Un anno fa, era il 13 gennaio del 2015, il ministro dell’Interno Angelino Alfano lanciava l’allarme: 3.707 minori non accompagnati (dei 14.243 registrati) erano scomparsi dai centri di accoglienza del nostro Paese, solo nel 2014. Cosa è cambiato da allora? Il numero dei minori scomparsi nel 2015 è aumentato, quasi raddoppiato: se ne stimano più di 6mila (5.902 al 30 novembre 2015). Il Guardian in queste ore riaccende il dibattito sui piccoli scomparsi, pubblicando i dati Europol: in Europa, si contano almeno 26mila minori non accompagnati.

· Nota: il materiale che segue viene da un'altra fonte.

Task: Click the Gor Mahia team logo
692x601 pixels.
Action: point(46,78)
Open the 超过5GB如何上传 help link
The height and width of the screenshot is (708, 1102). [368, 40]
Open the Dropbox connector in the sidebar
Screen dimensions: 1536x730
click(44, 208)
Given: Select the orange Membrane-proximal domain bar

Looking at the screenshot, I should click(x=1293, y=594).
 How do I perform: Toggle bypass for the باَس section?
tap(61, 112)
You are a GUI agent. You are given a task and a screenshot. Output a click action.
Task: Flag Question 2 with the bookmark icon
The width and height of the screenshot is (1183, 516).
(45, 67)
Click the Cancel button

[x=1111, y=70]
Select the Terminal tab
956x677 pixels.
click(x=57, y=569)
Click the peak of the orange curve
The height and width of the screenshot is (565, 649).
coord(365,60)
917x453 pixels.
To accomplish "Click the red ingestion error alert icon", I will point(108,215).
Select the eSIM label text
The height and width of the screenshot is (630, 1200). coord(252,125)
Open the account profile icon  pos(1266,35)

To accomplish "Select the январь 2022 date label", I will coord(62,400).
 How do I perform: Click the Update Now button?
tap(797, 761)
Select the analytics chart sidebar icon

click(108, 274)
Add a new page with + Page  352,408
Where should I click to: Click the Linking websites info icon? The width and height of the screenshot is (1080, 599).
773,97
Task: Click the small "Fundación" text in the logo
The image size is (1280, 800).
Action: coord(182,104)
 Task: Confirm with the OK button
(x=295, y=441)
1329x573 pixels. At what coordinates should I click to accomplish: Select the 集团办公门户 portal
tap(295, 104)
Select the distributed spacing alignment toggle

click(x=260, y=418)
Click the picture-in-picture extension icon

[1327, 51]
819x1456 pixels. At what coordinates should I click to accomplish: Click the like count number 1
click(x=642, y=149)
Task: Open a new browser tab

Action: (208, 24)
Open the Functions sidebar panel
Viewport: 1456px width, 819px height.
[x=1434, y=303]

Proseguono gli sbarchi, i profughi si ammassano dietro le frontiere terrestri e traballano persino i confini interni all’Unione. L’Europa bacchetta i Paesi di frontiera – in primis Italia e Grecia – per non proteggere come si deve i confini comunitari, e minaccia la sospensione dello spazio di libera circolazione all’interno dell’Ue, Schengen. Il pericolo, per il momento sembra scampato. Si apre anche uno spiraglio per la cancellazione del Sistema Dublino, che “blocca” i richiedenti nel Paese d’ingresso. Quello che resta, invece, è la convinzione europea che per mantenere le frontiere aperte dentro, tocca rafforzare la chiusura delle frontiere fuori: polizia, selezione rigida degli ingressi, hot spot.
Così, le rotte dei migranti conducono a frontiere sempre più blindate. Tra loro si trovano migliaia di minori che ogni anno raggiungono le nostre coste, da soli. Arrivano, principalmente, da Egitto, Albania, Eritrea, Gambia e Somalia. Hanno dai sette ai diciassette anni, la metà di loro si trova tra Calabria e Sicilia, oltre il 95% è di sesso maschile. E, a dire il vero, qualcuno di loro, non ci arriva nemmeno sulle nostre coste. Ricordate Aylan? Il suo corpicino sulla spiaggia turca di Bodrum provocò lo sdegno del mondo intero. Dopo di lui, di minori morti in mare e alle frontiere: 700 sui 3.200 morti in mare nel 2015 sono bambini o anche neonati (dati della fondazione Migrantes). Khalid, 2 anni, siriano, è il primo migrante morto nel 2016, pochi giorni dopo è toccato a un piccolissimo profugo di quattro mesi appena, siriano anche lui, morto di freddo in una tenda in Turchia, dov’era rifugiato con la sua famiglia.
Sebbene la convenzione internazionale del 1989, quella per la tutela dei diritti del fanciullo, sia tra le più ratificate al mondo (l’hanno siglata ben 196 Stati). Il nodo dei minori non accompagnati resta ancora da sciogliere. Sul tavolo dell’Ue, il 15 gennaio, è arrivato l’Appello #PalermoCall, che prova a inquadrare in dieci punti le priorità: salvataggio e trasferimento, nessuna relegazione in centri di detenzione, diritto di richiedere protezione internazionale, conformità delle strutture d’accoglienza agli standard minimi. Intanto, Save the children, e altre organizzazioni umanitarie, collezionano denunce e dossier sui rischi di sfruttamento che questi minori corrono: prostituzione, traffico d’organi, matrimoni precoci, sfruttamento lavorativo. Il quadro è agghiacciante, e l’Italia è ancora priva di leggi che, condivise a livello europeo, disciplinino questa specifica categoria, i minori stranieri non accompagnati.
Poche ore fa, il 28 gennaio, da San Gimignano è partita la call per una Carta dei Diritti dei migranti minori non accompagnati. Per chiedere, all’Italia e all’Ue, un quadro normativo comune, un “visto automatico” che garantisca tutela e rintracciabilità nel momento stesso in cui arrivano nei nostri Paesi, un fondo europeo dedicato, lo snellimento delle pratiche di affidamento temporaneo per le famiglie disponibili. Organizzazioni e operatori del settore si sono dati appuntamento alla prossima primavera, per dare vita alla Carta San Gimignano. Left ci sarà.